Texto fornecido>
O escritor Rubem Braga dizia que na Bahia existem três ritmos: o lento, o muito lento e o Dorival Caymmi1 – um tempo devagar quase parando, quase meditativo, sem ansiedade. O mais ranzinza de todos os velhinhos cariocas, também conhecido como O Urso, Rubem Braga admirava a calma e a serenidade folclórica do amigo baiano que compunha a partir de inspirações repentinas, mas que ia lapidando devagar, burilando artesanalmente.
Se Dorival não ostenta quantidade – cerca de 100 composições apenas – em contrapartida exibe qualidade. Só compôs obras-primas, esculpidas com a paciência de um velho mestre.
Mas, pelo menos uma obra fugiu à regra e fluiu rapidinho, letra e música, embora o mote tenha nascido muitos anos antes: Maracangalha.
A canção tem uma história divertida. Zezinho, amigo de infância de Caymmi, quem o inspirou. Aliás, foi com Zezinho, ainda adolescente, que ele começou a tocar sambinhas inspirados na espontaneidade do povo baiano e nas festas de rua.
Zezinho, com o pretexto de sair de casa para se encontrar com uma amante em outra cidade, dizia para a mulher dele: “Eu vou pra Maracangalha”2, onde supostamente fazia negócios. Caymmi ficou apaixonado pela sonoridade da frase.

Dados disponíveis>
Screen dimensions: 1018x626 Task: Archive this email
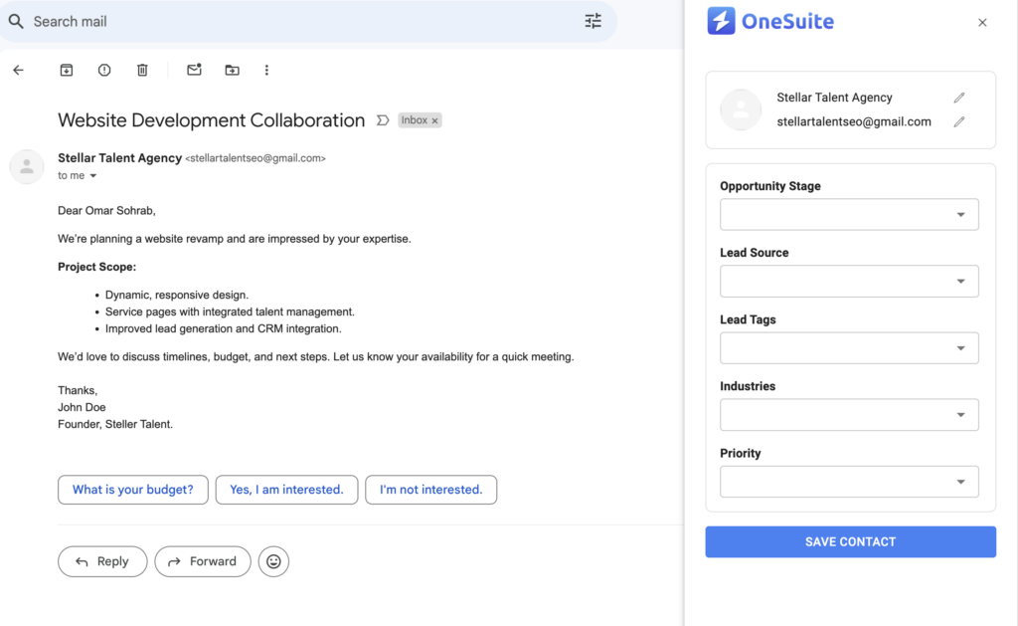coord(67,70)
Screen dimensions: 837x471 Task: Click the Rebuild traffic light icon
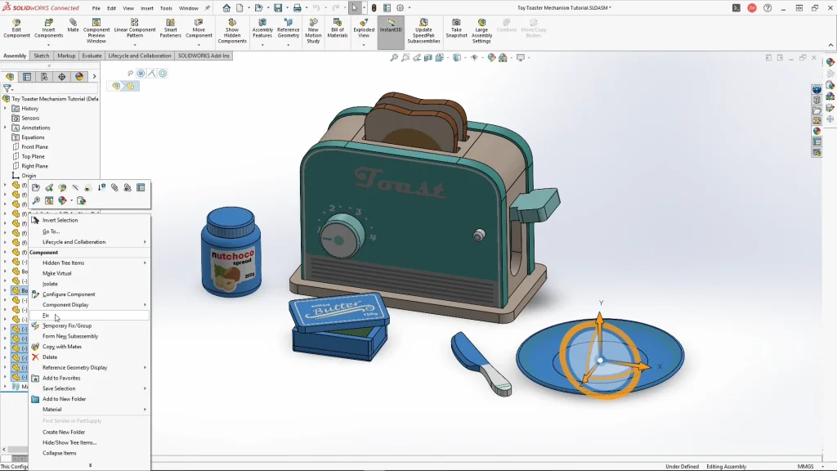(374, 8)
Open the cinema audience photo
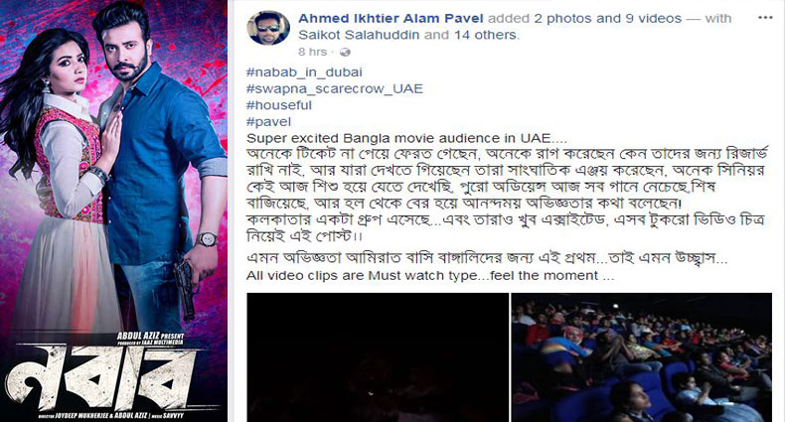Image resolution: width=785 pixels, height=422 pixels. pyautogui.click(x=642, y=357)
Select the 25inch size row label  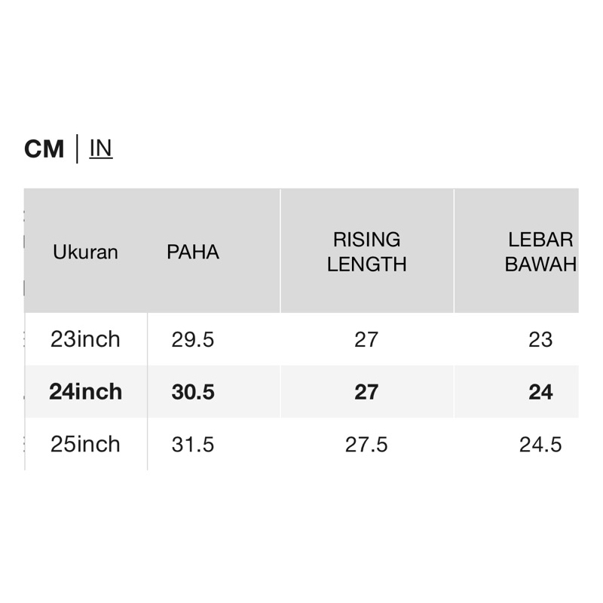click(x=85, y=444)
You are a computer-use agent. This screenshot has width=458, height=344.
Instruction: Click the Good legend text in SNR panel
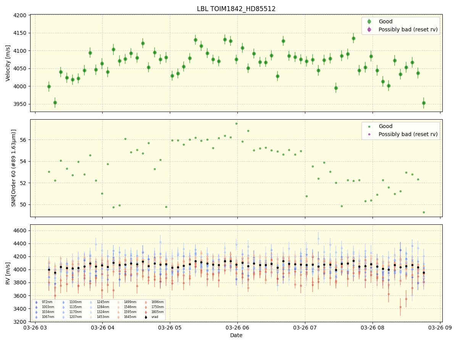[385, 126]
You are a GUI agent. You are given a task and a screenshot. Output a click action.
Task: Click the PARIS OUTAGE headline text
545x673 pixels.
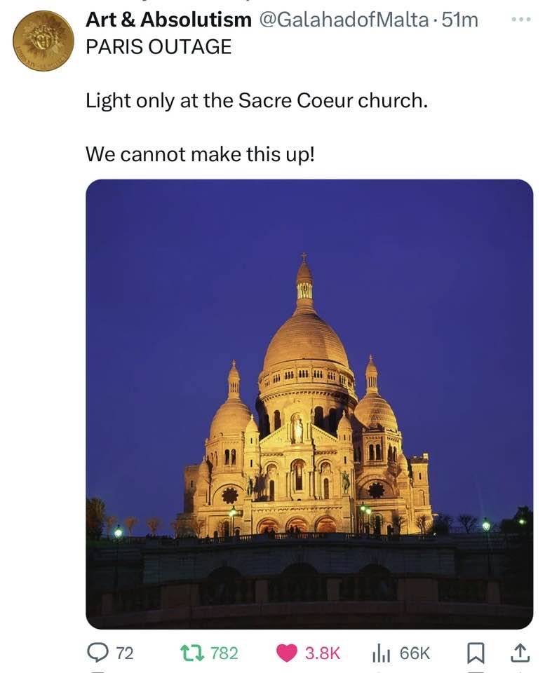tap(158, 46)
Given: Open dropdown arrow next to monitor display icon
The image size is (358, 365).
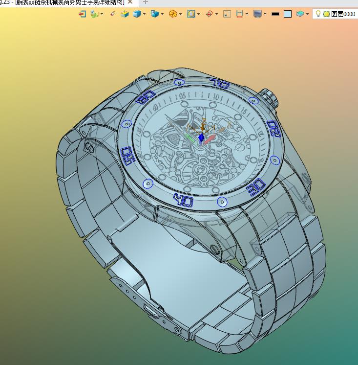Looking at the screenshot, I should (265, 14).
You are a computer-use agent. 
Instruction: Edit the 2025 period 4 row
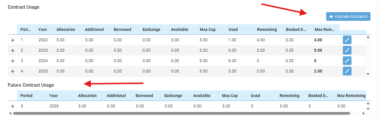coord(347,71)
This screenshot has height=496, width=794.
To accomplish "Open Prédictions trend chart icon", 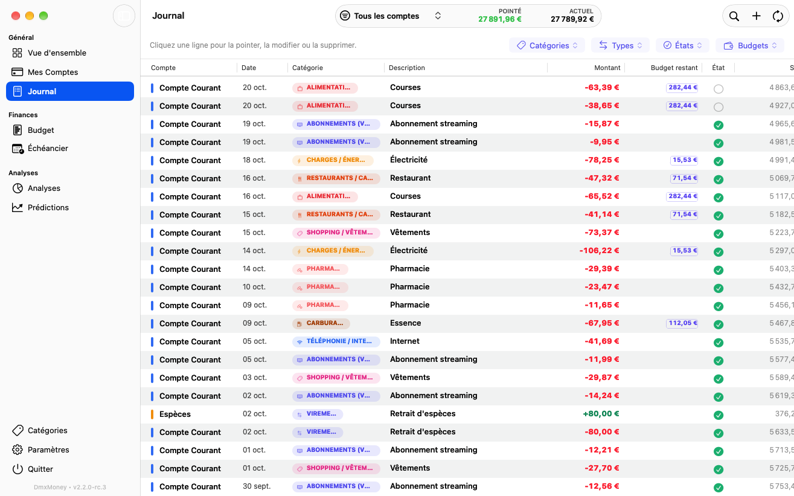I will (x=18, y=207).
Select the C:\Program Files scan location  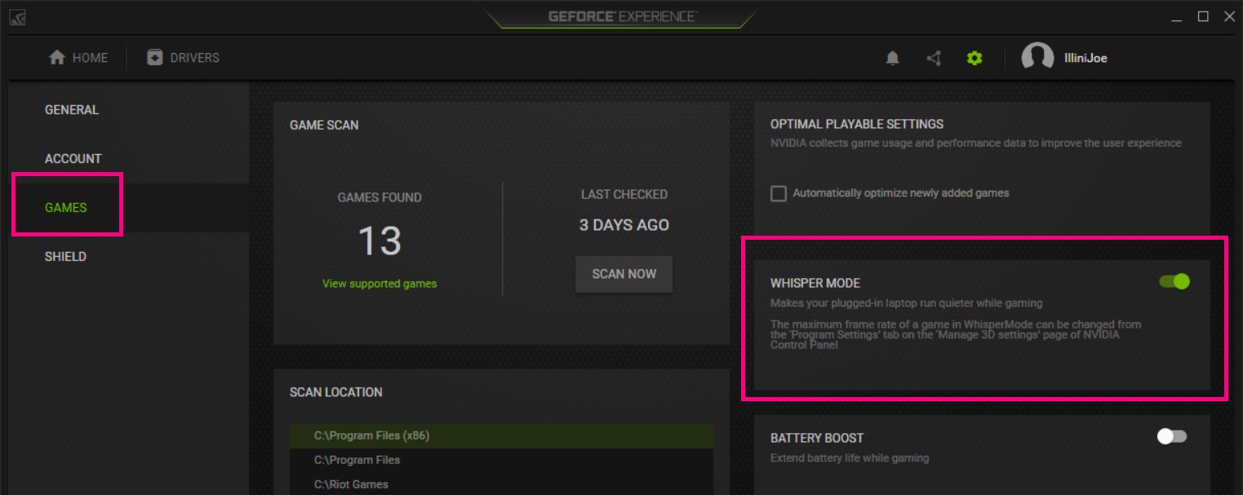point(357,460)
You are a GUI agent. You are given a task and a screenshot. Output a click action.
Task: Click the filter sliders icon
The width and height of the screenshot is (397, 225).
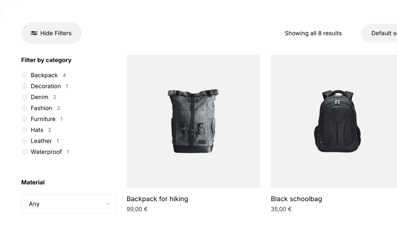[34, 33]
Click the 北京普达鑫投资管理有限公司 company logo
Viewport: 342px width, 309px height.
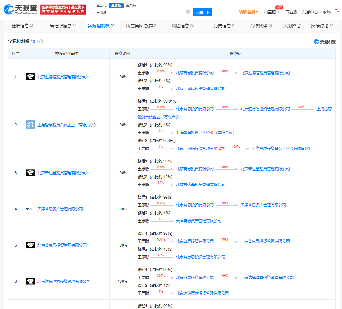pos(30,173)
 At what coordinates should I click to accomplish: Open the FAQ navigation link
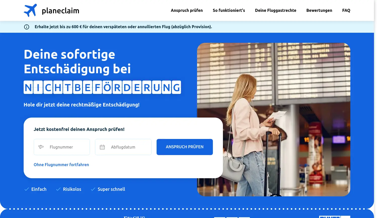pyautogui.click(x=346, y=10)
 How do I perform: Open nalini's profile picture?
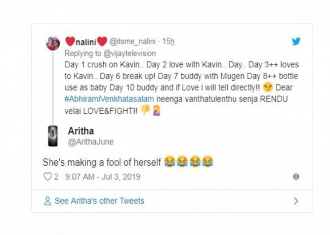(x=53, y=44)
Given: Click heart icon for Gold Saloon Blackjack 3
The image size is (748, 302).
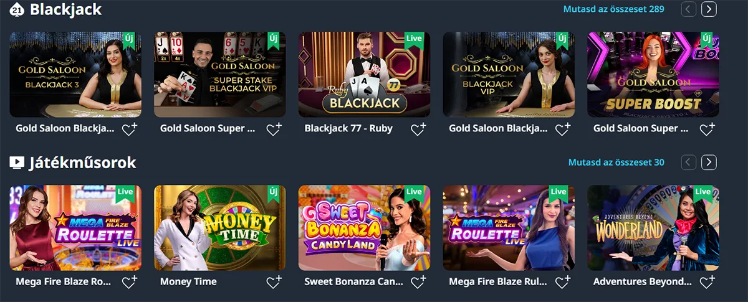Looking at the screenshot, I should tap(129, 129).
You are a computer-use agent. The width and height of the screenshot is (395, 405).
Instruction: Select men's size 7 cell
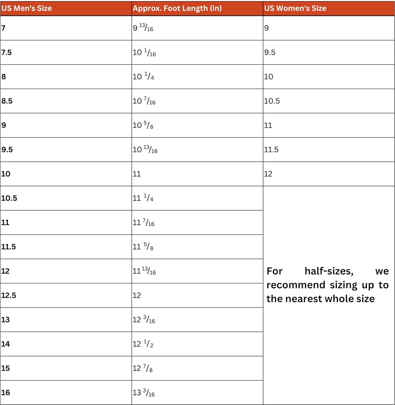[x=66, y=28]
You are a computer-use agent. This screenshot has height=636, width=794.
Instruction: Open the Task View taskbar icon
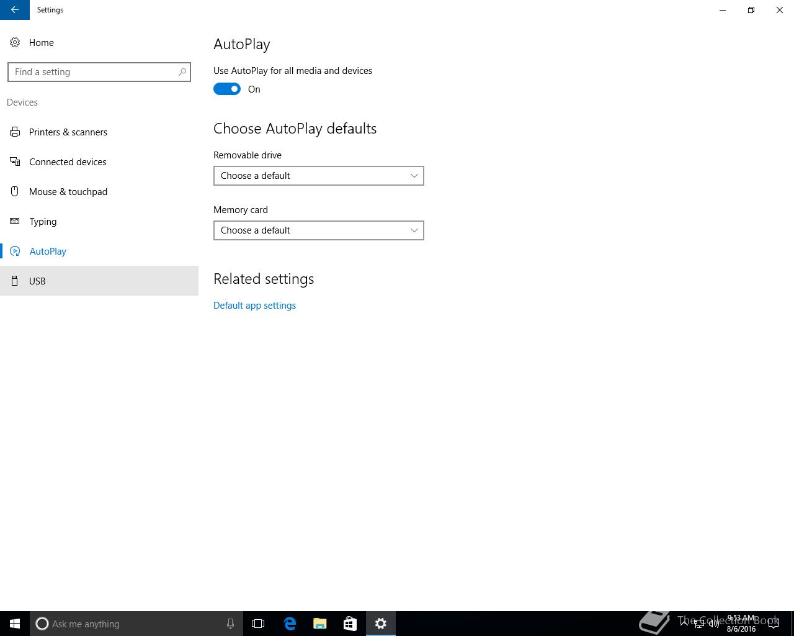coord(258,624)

Pedido de trabalho> Prossiga o texto sobre Dorival Caymmi e a canção Maracangalha a partir da última frase apresentada. As entradas não têm nenhum papel aqui.

Resposta>
Uma tarde, em 1955, segundo Jairo Severiano e Zuza Homem de Mello3, Caymmi estava em casa, na Rua Cesário Mota Júnior, em São Paulo, pintando um auto-retrato, quando de repente, veio-lhe à lembrança a frase de Zezinho. Caymmi começou a cantarolar, música e letra nascendo ao mesmo tempo:
“Eu vou pra Maracangalha, eu vou
Eu vou de liforme (uniforme) branco, eu vou
Eu vou de chapéu de palha, eu vou...”
Quando Caymmi chegou à parte que diz ‘Eu vou convidar Anália’, uma vizinha, Dona Cenira, apareceu na janela e perguntou para D. Stela, esposa dele:
“- Dona Stela, o que é que seu Dorival está cantando aí, tão bonitinho?”
“- Caymmi, Dona Cenira quer saber o que é que você está cantando?” – transmitiu D. Stela.
“- Estou fazendo uma música que fala de um sujeito, que sai de casa feliz para se divertir. Ele vai para Maracangalha, vai convidar Anália...” – respondeu Caymmi.
“- E por que o senhor não põe Cenira no lugar de Anália?” – sugeriu a vizinha inconveniente.
“- Fica pra outra vez Dona Cenira...” – disse Caymmi se desculpando.
“Aí não dava mais pé”, completa o compositor, fechando as portas para a intromissão da vizinha em sua obra. Assim nasceu Maracangalha, sem maiores pretensões, de uma só vez. Nasceu e ficou engavetada até o ano seguinte, quando o compositor voltou para o Rio de Janeiro e a gravou na Odeon, em 1957, no LP Eu Vou Pra Maracangalha, com grande sucesso, que se estendeu ao carnaval.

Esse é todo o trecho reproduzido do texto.